2. I believe that teacher evaluations should be based on tracking. If the state/counties would allow individual tracking of students, then we could fairly assess whether that teacher was able to have an impact (positive/negative) on the student.
3. Social promotion is definitely a problem. My kids work above grade-level. Nobody benefits when kids working below grade-level are placed in a heterogeneous classroom, most of all those kids who aren’t prepared for that class. Learning, real learning, requires a solid foundation. Passing kids along like a hot potato is NOT the answer. In fact, they should put a feedback loop into the evaluation process whereby the next grade could rate the previous grade’s teachers based on how many hot potatoes where tossed up.
BTW — I’m a parent who actually gives a dang. I not only supplement my kids education, I’m correcting errors/omissions by teachers when I see it. That said, I also support them when they need additional help. Most see the benefit of the relationship. The losers I spoke of earlier… they’re beyond help. And guess what, most parent-grapevines can list these teachers by name and subject area. We don’t need an evaluation tool.
NTLB
December 1st, 2011
7:05 pm
@Parent’s Perspective: Beware of “parent-grapevienes”–they are biased and non objective views and comments. Numerous teachers have been denigrated by the professional defamation of bitter parents.
@ NTLB
December 2nd, 2011
2:22 pm
I understand what you’re saying, but give me some credit here. I’ve been involved with the schools for many years. I’ve even talked with reps on the county and state level. I’ve met with many other involved parents to discuss a multitude of issues. We research EVERYTHING! Our group is well aware of which parents deserve respect for their opinion and which parents needs to be given a deaf-ear to vent into.
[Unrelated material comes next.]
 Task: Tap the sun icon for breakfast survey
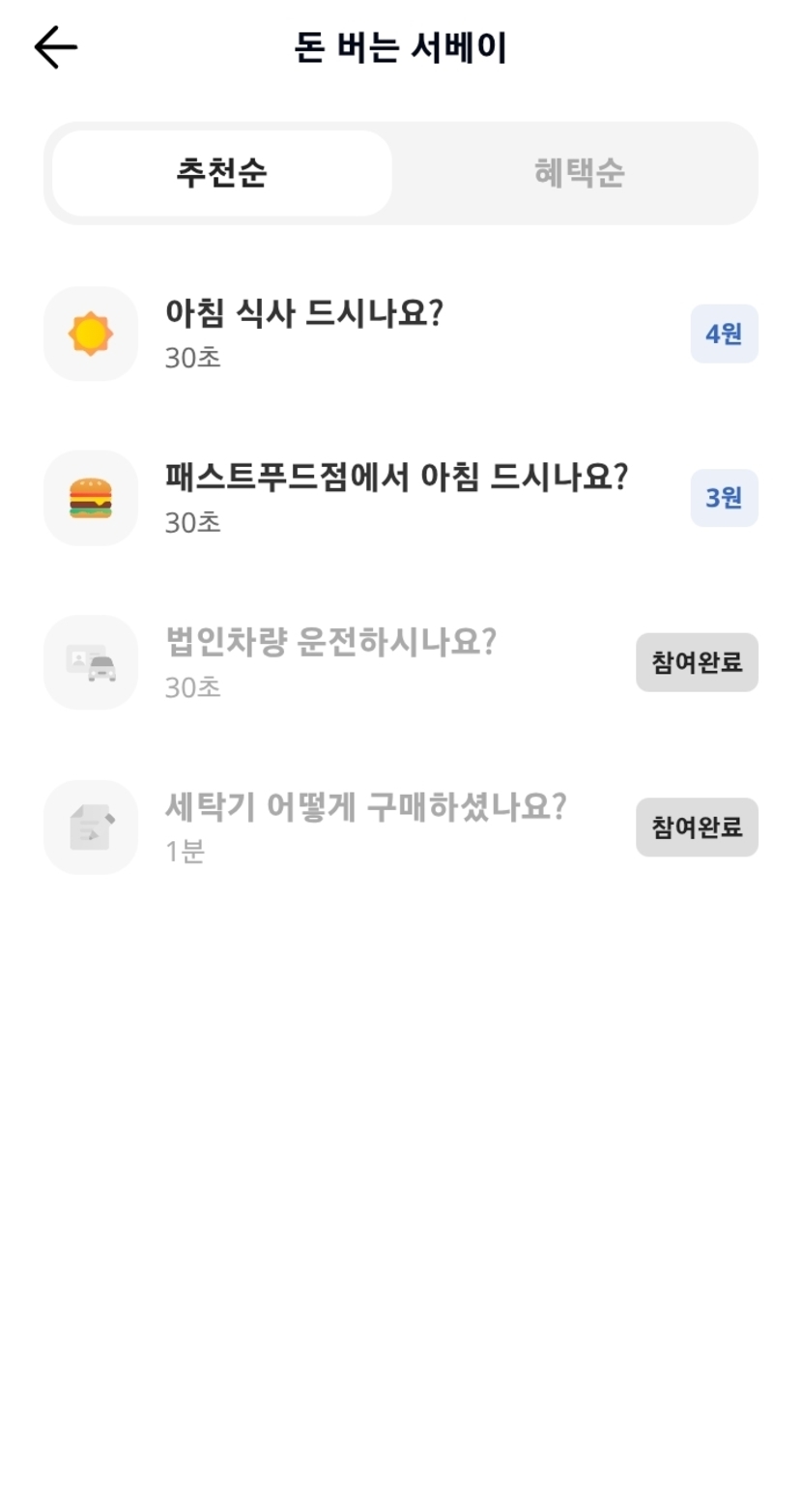[x=91, y=334]
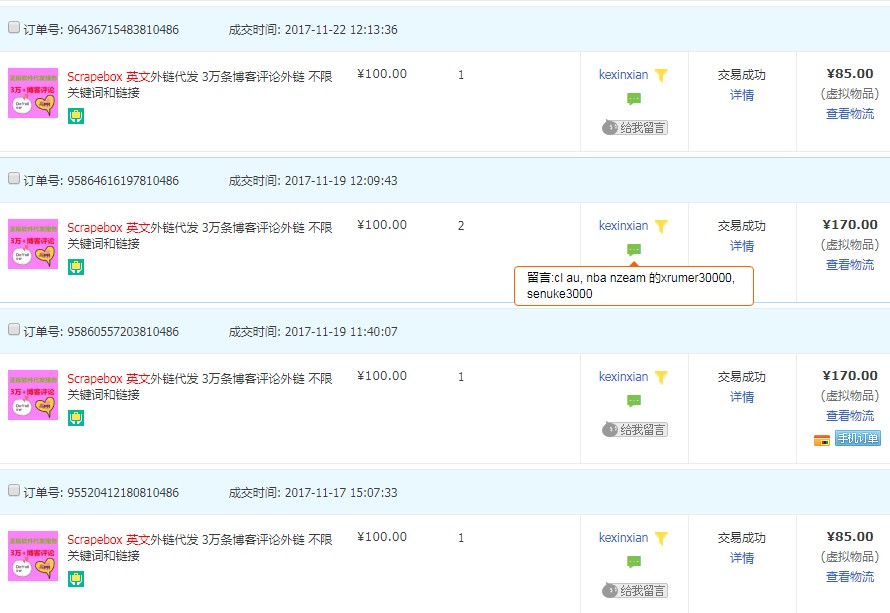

My point is that administrators are very fond of supporting their “pets” both to the higher-ups and PTA’s of the world. We’re not fooled. Parents chat with each other and no chat moves faster than the discovery of a nincompoop running a classroom.
NTLB
December 2nd, 2011
8:17 pm
@Parent’s Perspective: I understand your point, however, are the “nincompoops” the administrators or the teachers? From my experience, “nincompoop” teachers exist because “nicompoop” administrators avail. Trust me, if you do your research well, you will find that there are more ineffective administrators than teachers in the world. The ineffectiveness in our schools starts at the top and trickles down to the bottom of the totem pole.